During study sessions, students develop study habits to be more efficient. It allows them to cover more content and complete their revision faster. In fact, studies show that having good study habits improves academic performance too.
On the other hand, we might also adopt poor study habits that cause our study sessions to be less efficient. This might worsen our academic performance in turn.
What are some bad study habits to avoid?
Not Actively Studying
When you’re not actively studying, it makes it harder for you to retain what you’ve learnt. This is because you’re not actively involved in what you’re studying.
Here are some ways you can actively study:
1. Create notes and flashcards
2. Organised information into graphs or charts
3. Write outlines
4. Read aloud
5. Ask questions as you read
6. Summarise what you’ve learnt
7. Complete practise questions
“Procrastination is the enemy of success”. This stands true during our exam revision sessions when we procrastinate studying till the last minute. This is because you won’t have enough time to complete your revision, so you are unprepared for the exam.
Here are some tips to stop procrastinating:
1. Get organised
2. Eliminate distractions
3. Set goals and mini-deadlines
4. Work when you feel the most alert and effectiveness
Keeping Distractions Around You
Distractions like your phone or your bed can be a major hindrance to your study sessions. After all, they prevent you from concentrating on the material you’re studying. Making it harder for you to absorb whatever you might have learnt.
Instead, keep distractions away from you by:
1. Having a proper workspace
2. Use focus apps on your digital devices like Forest or Flipd
3. Put your phone on ‘do not disturb’ or put it on silent mode
4. Take breaks after every hour
Using a Disorganised Approach
Study sessions require organisation, especially when you’re writing notes or arranging resources. If you are disorganised, you spend more time finding relevant notes or resources. Your learning is also more cluttered, making it difficult to absorb information.
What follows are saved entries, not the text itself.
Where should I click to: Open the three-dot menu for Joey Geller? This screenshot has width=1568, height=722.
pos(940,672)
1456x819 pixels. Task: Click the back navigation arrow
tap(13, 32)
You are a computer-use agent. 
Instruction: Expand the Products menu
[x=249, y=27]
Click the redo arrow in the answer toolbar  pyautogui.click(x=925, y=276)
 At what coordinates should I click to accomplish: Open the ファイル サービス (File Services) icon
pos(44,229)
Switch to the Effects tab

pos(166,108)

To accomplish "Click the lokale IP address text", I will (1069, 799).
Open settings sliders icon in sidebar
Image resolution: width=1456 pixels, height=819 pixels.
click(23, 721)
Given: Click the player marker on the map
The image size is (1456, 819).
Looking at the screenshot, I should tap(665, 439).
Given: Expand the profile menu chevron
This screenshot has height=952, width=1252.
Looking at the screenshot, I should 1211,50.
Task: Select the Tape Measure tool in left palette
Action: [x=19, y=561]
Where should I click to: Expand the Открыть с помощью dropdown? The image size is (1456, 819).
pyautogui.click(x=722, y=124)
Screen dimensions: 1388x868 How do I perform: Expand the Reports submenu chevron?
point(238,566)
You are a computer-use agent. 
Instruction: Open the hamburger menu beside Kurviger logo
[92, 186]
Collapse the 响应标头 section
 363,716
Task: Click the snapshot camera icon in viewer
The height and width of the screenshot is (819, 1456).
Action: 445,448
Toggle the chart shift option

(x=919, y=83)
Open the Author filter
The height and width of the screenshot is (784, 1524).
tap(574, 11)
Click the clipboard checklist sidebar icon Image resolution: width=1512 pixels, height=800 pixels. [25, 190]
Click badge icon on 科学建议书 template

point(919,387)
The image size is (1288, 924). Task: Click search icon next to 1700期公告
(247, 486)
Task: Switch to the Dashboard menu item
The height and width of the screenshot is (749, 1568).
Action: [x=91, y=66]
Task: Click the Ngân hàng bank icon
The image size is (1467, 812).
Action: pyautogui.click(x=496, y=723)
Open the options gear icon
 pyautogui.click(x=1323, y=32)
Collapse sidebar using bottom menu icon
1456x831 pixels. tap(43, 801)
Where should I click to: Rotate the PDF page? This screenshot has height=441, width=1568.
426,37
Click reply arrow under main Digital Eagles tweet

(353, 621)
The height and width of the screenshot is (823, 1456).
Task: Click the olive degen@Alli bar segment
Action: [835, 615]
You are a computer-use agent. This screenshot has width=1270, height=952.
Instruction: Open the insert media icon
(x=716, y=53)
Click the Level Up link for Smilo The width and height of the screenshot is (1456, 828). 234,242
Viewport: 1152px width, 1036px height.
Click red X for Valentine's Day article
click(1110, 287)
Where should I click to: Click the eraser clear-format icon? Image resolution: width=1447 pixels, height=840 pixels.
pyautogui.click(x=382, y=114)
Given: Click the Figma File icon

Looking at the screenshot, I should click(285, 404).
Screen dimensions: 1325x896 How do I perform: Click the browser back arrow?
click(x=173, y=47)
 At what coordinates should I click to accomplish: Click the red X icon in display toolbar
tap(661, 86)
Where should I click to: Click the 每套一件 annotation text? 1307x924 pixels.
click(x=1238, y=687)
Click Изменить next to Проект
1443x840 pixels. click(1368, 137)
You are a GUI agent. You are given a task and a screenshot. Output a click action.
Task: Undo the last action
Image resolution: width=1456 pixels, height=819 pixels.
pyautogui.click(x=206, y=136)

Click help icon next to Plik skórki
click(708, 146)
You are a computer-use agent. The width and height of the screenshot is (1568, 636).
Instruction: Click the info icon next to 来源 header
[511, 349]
Here are some ways you might be using a disorganised approach to studying:
1. Writing your notes everywhere instead of compiling everything into a notebook or file
2. Having books and files all over the place
3. Having a disorganised workspace
You can take a more organised approach to studying by keeping your work environment organised and creating a study plan. You can also arrange your notes and keep them in the same location for easy reference.
Studying Without a Plan
Jumping straight into studying without a plan can lead to an unstructured schedule that lacks direction. This means you could face difficulties covering all the material before an exam or test.
Instead, make sure that you have a study plan for each study session. You could either write out a weekly study plan or have a daily schedule that includes topics that you need to finish revising.
Omitting Old Material
Having a solid base in your studies is crucial for a strong understanding of the material. This is why you shouldn’t omit old materials and resources like your past year’s textbooks and exam papers.
This is especially so if you’re studying for O levels since some secondary 1 to 3 topics might be tested. So make sure you practise exercises or your past year’s exams. Do note that some topics in sec 4 might have been taught in sec 1 to 3 so look out for those too.
We might have developed some of these poor study habits over the years. But that doesn’t mean it’s too late to change. This also helps us in the future when we step out into the workforce because we can also apply good study habits to our work.